Provided passage →
********************
# Favorite recipies?



## jbmcb (Sep 7, 2005)

Anyone have any favorite recipes they'd like to share? Mine are rather simple:

Alton Brown's Skirt Steak, cooked directly on the coals. Outstanding.
https://www.foodnetwork.com/food/recipes/recipe/0,,FOOD_9936_24088,00.html?rsrc=search

Bobby Flay's Red Wine-Rosemary flank steak is also excellent.
https://www.foodnetwork.com/food/recipes/recipe/0,,FOOD_9936_656,00.html?rsrc=search

Plain spaghetti - Cook good quality dry spaghetti al dente, usually about six minutes, in salted water. Pour a bit of olive oil on a dinner plate, add in some garlic, basil, or whatever you like. Toss spaghetti in oil and spices. Simple, fast and good.

Plain Nestle tollhouse cookies, following the instructions, but letting the dough sit overnight, covered, in the refrigerator. I'm not sure what it does, but the 'fridge makes the cookies taste even better.

Zehnder's Cranberry relish - a classic from Michigan.

If it's too harsh (depending on the cranberries, it can be *very* tart) freeze the mixture a week before serving, thaw in the refrigerator the night before.


----------



## Graphix (Mar 1, 2007)

well...if you like bobby flay..you can try my dads rack of lamb recipe from when he was on foodnation a little while back...

https://www.foodnetwork.com/food/recipes/recipe/0,1977,FOOD_9936_17389,00.html

trust me...thats a good one!

B


----------



## Badrabbit (Nov 18, 2004)

This is one of mine:

Shrimp with Sriracha Cream Sauce over Toast Points

1 Lb Large Shrimp
1 Large Shallot (minced)
********************
Records from a data source:
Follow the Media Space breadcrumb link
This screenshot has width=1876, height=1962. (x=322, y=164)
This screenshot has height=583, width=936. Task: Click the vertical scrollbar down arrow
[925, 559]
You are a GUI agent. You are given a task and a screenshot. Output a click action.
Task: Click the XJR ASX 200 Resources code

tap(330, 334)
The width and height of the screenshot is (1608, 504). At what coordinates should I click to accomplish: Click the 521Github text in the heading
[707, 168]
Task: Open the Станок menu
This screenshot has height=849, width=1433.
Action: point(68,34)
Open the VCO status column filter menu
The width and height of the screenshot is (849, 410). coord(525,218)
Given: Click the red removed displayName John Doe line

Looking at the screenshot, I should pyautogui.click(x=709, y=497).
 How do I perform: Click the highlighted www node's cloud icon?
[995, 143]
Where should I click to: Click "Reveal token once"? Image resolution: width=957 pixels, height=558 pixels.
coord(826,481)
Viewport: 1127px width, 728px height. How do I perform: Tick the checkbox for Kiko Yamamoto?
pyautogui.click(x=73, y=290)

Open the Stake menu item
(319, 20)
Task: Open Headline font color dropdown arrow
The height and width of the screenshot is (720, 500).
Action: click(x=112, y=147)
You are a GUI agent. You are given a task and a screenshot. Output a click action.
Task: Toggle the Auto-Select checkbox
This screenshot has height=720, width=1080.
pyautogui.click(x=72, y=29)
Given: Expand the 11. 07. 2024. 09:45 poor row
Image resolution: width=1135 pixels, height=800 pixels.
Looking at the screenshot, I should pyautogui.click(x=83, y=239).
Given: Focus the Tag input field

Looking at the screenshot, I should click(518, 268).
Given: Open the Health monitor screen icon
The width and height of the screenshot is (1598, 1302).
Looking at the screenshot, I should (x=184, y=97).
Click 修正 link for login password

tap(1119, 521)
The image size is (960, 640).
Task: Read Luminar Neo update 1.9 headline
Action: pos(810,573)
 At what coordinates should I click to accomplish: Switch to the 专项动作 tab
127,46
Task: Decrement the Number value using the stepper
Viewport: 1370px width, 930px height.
********************
To be done →
1) In the recipe thread, why does the cranberry relish sometimes get frozen a week before serving? Answer in one to three sentences.
2) Carry on the recipe thread from its last line, picking up the shrimp recipe after the minced shallot.
These records have no connection to the recipe thread.

Written responses →
1) Depending on the cranberries, the relish can be very tart. Freezing the mixture a week ahead and thawing it in the refrigerator the night before is the fix the thread gives for when it comes out too harsh.

2)
4 Cloves Garlic (minced) 
1 Large Roasted Red Pepper
¼ cup Diced Sun-dried Tomatoes in Oil
8 oz Stemmed and Sliced Shiitakes
Half & Half or Heavy Cream 
Butter 
Extra Virgin Olive oil
Sriracha Pepper Sauce 
Salt 
Black Pepper 
French Baguette


Toast some baguette slices cut on the bias.

Coat a sauté pan or saucepan with olive oil and butter, and sweat the shallot and diced red pepper on low heat. After several minutes, add the minced garlic and season with Kosher salt, fresh ground black pepper, and Sriracha to taste. 

Once garlic has been cooked, pour the mixture into cup, add heavy cream and puree with immersion blender. Pour the mixture back into the pan and add diced sun dried tomatoes and additional cream if needed. Sautee mushrooms. Let the sauce reduce for approximately ten minutes on low heat adding mushrooms about halfway through. Sauce should coat spoon.

Sautee shrimp in butter then toss with sauce. Pour over baguette toast points.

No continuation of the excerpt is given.